When the onions are almost done, add the greens to the boiling water and cook, uncovered, until just tender, about 2 minutes. Using tongs, remove the greens, shaking off the excess water; add them to the skillet with the onions (set the pot of water aside). Cook, stirring occasionally, until tender, about 5 minutes.

Return the cooking water to a boil. Add the spaghetti and cook until al dente, 8-10 minutes. Remove and reserve about 1 cup cooking water; drain the pasta and transfer to a serving bowl. Add the cheese and toss. Add the greens and some of the reserved pasta water and toss, adding more water as necessary to keep the pasta from clumping. Top with the garlic chips.

Yield: 4 servings

Per serving: Calories 565; fat 16 g (saturated 4 g); cholesterol 8 mg; carbohydrate 28 g; fiber 4 g; protein 28g

Source: Great Easy Meals, by Food Network Magazine

Roasted Brussels Sprouts

1½ pounds Brussels sprouts, halved

¼ cup olive oil

Red pepper flakes



White wine vinegar


Preheat oven to 450°. Toss the halved Brussels sprouts with the olive oil, and season generously with red pepper flakes, salt, and pepper. Roast cut-side down on a baking sheet until caramelized, 25-30 minutes (or less time if the sprouts are small).

Drizzle with vinegar and honey before serving.

Yield: About 4 servings

Source: Great Easy Meals, by Food Network Magazine

Ice Cream Wafflewiches

2 frozen waffles

Ice cream, any flavor

Confectioners' sugar, optional

Toast waffles and let cool. Sandwich scoops of ice cream between them.
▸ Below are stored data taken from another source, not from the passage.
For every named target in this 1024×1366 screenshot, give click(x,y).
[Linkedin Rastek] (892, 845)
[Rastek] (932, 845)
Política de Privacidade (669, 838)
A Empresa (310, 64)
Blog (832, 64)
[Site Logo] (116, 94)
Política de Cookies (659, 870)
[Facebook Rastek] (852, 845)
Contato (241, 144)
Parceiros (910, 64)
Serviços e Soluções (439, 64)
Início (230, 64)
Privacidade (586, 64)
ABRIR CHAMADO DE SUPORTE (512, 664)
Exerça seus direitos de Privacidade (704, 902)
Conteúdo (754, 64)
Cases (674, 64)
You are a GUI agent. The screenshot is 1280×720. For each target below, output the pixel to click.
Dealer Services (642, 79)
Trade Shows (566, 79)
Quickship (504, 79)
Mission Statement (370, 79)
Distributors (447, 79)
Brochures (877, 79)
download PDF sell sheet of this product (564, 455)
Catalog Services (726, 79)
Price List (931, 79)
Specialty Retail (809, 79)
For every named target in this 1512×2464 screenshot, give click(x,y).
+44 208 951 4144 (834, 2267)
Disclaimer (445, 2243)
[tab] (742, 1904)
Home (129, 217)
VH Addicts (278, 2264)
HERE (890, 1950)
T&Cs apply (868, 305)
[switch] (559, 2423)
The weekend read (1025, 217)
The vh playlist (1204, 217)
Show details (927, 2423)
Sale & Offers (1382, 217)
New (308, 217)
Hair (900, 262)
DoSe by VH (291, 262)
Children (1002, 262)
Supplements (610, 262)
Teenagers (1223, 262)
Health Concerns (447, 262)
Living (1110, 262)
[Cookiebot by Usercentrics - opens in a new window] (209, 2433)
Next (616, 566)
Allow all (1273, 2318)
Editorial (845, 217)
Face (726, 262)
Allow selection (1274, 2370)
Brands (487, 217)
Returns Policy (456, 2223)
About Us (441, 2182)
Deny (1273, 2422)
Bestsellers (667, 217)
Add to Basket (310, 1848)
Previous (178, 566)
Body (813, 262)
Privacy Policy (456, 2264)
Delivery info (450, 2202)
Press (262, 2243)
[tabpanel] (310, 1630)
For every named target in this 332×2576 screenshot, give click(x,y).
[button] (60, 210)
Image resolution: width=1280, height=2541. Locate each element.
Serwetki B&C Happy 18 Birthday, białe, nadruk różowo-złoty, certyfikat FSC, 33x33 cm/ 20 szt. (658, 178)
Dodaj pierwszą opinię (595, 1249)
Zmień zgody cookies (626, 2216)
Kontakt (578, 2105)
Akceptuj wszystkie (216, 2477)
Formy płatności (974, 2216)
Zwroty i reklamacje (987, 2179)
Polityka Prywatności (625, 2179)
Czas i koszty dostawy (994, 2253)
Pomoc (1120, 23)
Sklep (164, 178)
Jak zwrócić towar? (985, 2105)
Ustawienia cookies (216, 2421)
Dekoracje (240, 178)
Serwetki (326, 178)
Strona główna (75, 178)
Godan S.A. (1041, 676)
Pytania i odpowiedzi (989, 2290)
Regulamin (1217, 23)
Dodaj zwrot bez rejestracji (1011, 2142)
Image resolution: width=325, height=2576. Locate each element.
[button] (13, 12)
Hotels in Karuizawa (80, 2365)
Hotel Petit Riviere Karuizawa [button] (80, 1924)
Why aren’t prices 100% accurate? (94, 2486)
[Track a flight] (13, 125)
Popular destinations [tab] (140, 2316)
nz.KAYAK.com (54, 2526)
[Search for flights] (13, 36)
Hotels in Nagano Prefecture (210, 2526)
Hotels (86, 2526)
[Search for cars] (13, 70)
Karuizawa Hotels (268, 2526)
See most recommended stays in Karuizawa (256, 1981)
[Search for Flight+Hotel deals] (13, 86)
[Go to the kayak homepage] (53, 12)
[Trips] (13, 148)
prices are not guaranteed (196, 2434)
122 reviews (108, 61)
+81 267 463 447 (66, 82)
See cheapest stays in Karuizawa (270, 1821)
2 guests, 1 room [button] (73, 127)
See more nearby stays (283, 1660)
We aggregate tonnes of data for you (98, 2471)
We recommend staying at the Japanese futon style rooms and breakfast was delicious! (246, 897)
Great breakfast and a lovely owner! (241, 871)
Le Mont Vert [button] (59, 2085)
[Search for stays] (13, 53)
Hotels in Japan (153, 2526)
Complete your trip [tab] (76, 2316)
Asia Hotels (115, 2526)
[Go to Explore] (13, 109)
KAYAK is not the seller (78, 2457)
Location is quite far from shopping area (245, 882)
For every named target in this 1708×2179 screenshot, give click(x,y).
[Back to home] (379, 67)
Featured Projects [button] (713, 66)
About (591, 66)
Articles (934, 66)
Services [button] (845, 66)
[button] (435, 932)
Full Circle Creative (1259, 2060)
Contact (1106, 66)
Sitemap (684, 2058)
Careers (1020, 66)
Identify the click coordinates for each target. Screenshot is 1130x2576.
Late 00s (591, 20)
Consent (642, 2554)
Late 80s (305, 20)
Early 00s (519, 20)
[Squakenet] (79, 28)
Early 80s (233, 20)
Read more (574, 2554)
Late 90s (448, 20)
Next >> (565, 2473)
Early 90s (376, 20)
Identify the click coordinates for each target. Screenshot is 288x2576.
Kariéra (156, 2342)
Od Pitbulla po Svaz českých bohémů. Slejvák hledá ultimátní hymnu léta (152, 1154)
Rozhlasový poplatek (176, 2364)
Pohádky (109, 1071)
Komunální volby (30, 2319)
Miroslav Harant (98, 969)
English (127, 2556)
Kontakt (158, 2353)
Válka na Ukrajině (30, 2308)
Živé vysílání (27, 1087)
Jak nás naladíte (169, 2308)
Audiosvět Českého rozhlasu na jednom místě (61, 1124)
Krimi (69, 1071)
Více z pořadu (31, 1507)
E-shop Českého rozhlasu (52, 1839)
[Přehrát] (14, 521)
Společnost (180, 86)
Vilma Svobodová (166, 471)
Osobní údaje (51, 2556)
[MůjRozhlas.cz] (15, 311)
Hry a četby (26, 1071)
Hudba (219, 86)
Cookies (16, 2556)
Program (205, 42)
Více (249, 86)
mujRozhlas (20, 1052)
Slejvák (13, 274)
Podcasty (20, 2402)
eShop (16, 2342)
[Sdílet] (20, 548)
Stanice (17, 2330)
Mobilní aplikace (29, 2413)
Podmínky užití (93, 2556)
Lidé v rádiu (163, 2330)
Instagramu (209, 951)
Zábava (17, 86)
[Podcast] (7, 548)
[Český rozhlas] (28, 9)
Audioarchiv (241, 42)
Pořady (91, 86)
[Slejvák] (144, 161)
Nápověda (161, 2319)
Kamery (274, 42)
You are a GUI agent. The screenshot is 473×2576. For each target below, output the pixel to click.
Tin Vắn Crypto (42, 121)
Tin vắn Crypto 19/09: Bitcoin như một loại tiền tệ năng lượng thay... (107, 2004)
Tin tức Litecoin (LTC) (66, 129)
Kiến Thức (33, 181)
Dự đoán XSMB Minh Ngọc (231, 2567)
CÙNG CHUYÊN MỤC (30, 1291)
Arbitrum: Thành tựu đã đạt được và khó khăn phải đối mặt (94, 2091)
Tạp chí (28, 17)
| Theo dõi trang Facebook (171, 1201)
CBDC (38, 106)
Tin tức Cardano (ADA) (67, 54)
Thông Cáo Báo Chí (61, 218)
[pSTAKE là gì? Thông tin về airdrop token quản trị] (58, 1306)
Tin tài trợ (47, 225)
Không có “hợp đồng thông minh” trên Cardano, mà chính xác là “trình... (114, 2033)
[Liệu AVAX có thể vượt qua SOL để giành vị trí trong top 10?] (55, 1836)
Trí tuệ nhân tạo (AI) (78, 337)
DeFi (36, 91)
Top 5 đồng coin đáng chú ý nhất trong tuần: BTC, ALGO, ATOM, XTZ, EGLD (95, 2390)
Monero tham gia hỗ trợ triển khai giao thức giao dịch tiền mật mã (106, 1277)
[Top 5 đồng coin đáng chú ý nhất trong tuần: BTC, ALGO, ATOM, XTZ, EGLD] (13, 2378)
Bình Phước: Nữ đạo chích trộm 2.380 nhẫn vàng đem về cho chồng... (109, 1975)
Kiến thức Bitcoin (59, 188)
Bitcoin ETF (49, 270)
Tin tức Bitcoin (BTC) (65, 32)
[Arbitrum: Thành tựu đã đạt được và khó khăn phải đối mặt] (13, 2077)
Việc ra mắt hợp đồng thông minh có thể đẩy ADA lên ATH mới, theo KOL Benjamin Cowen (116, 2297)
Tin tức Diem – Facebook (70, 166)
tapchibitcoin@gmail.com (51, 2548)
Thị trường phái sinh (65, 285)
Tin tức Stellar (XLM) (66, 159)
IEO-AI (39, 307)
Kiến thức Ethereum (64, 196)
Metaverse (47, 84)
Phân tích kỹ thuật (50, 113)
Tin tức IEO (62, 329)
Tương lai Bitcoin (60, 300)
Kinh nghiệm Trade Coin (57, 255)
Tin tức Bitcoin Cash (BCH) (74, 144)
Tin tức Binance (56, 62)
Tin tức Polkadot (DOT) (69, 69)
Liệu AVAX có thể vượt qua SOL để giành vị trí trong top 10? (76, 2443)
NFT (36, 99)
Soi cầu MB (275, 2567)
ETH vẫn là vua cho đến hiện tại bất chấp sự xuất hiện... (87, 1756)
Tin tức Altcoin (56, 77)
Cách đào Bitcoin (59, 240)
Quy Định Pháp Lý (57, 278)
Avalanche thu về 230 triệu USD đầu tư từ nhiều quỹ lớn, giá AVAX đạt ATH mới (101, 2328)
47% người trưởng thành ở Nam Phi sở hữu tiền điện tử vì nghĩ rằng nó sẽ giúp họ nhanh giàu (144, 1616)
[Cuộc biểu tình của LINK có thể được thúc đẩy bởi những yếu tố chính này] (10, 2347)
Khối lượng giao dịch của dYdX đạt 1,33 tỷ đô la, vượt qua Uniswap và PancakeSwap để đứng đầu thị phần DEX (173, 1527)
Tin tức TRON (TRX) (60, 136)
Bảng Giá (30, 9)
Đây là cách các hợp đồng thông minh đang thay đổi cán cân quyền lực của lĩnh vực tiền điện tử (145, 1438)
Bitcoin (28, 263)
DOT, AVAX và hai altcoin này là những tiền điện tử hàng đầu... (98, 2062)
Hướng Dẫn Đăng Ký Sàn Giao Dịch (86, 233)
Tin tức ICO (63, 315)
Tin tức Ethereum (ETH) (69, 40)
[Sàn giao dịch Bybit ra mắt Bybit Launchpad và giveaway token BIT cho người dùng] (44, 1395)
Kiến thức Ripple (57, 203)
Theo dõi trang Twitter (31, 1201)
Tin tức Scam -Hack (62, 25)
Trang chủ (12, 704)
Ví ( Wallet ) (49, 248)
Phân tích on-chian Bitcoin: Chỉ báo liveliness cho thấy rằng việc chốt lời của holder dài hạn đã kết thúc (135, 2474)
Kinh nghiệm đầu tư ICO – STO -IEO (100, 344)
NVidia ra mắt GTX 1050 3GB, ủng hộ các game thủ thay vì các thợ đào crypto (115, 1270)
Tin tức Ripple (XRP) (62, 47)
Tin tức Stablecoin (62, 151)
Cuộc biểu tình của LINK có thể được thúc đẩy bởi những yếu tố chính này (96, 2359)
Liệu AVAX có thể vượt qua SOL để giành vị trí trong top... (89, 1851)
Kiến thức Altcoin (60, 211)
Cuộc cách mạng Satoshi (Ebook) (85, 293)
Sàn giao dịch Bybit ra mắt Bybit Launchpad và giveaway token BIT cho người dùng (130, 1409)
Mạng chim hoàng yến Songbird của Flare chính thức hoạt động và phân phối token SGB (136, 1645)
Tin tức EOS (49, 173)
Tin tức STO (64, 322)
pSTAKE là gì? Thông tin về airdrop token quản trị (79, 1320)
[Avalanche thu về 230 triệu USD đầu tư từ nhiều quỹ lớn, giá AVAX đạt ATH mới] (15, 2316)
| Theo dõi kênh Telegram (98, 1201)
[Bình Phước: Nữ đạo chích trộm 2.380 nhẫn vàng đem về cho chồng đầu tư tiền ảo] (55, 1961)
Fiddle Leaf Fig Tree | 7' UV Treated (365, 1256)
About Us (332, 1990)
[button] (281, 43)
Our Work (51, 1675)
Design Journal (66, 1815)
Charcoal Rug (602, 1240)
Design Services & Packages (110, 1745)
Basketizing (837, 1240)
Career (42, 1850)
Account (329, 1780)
Dust with confectioners' sugar, if desired.

Yield: 1-2 servings

Source: Great Easy Meals, by Food Network Magazine

Mango Cloud

2 ripe mangoes, peeled and pitted

¼ cup confectioners' sugar

2 teaspoons lime juice

Pinch ground cinnamon

Pinch ground cloves

¾ cup heavy cream or 2 cups canned whipped cream

¼ teaspoon coconut extract

Puree mangoes, sugar, lime juice, cinnamon, and cloves in a blender until smooth. Transfer to a bowl and refrigerate.

Whip cream with coconut extract until stiff peaks form, or carefully blend extract into canned whipped cream. Gently stir into the mango puree, and spoon into glasses.